# SUPPLIED ENTRIES
┏━━

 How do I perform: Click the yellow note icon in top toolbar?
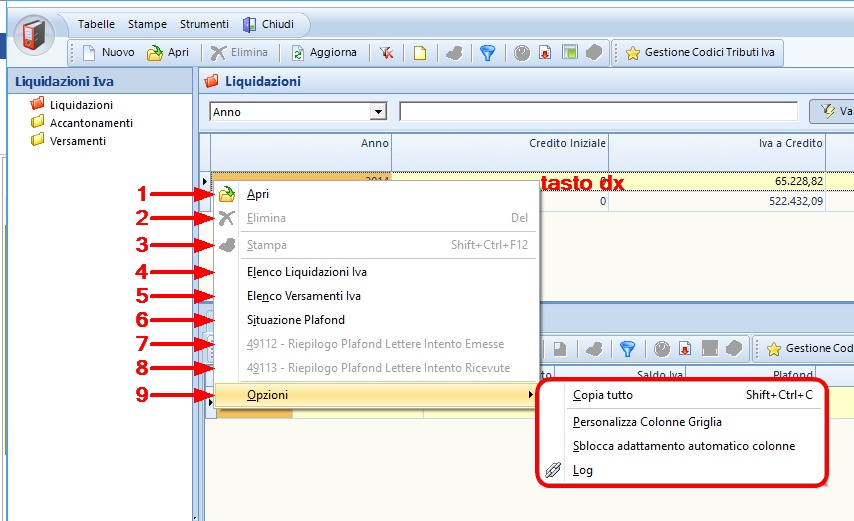point(420,53)
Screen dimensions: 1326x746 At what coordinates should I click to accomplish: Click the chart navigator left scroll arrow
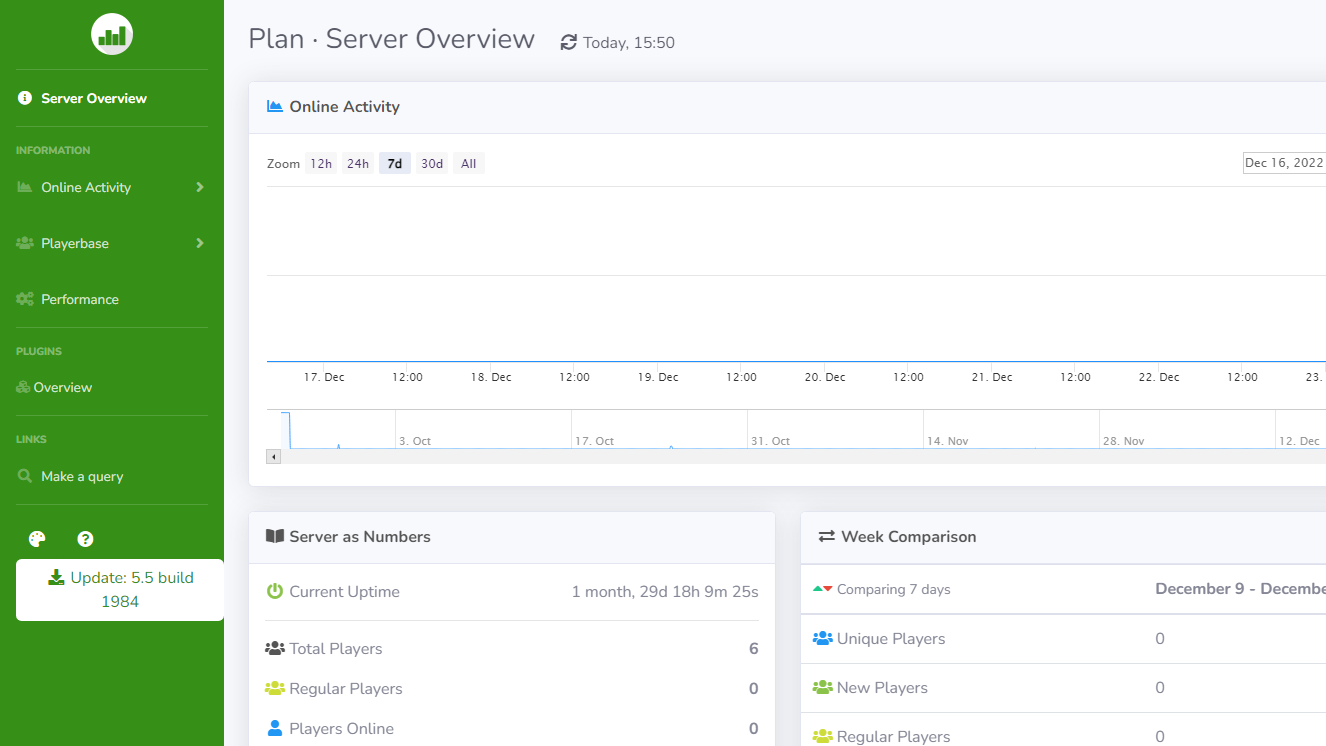[x=274, y=456]
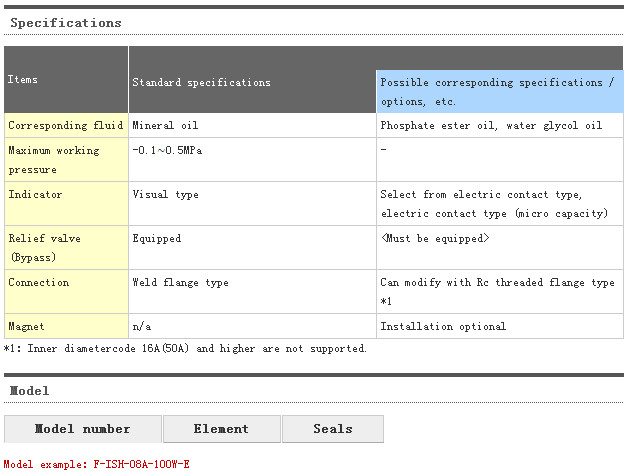Select the Seals tab
Viewport: 628px width, 476px height.
[x=333, y=429]

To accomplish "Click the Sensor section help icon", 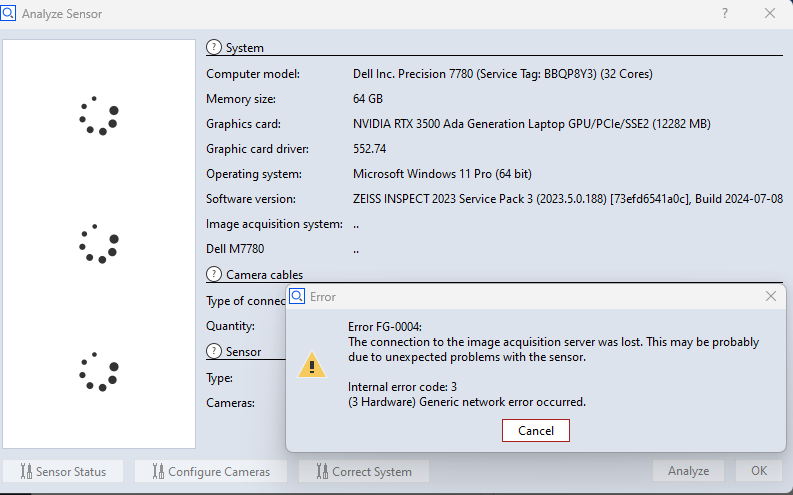I will click(x=214, y=351).
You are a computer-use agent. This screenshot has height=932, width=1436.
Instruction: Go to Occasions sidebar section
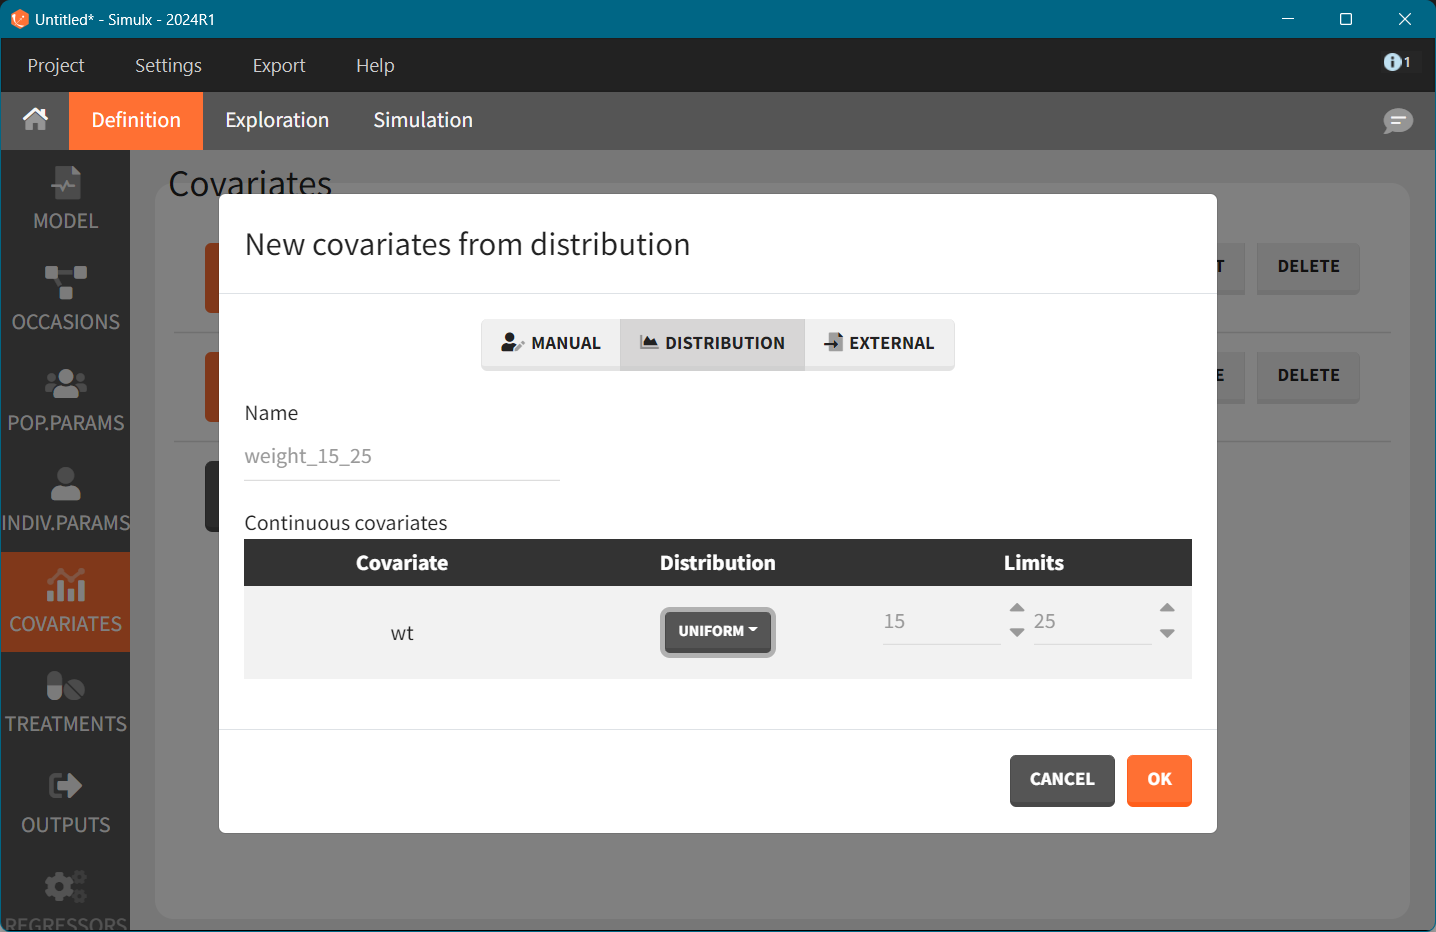point(65,299)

┗━━

# EXERCISE
Nothing but the lines from the one containing "You are a computer-use" through the last line of the material may appear in the answer, transcribed exactly and with no pictures.

# RESULT BELOW
You are a computer-use agent. This screenshot has height=932, width=1436.
Instruction: Go to Occasions sidebar section
point(65,299)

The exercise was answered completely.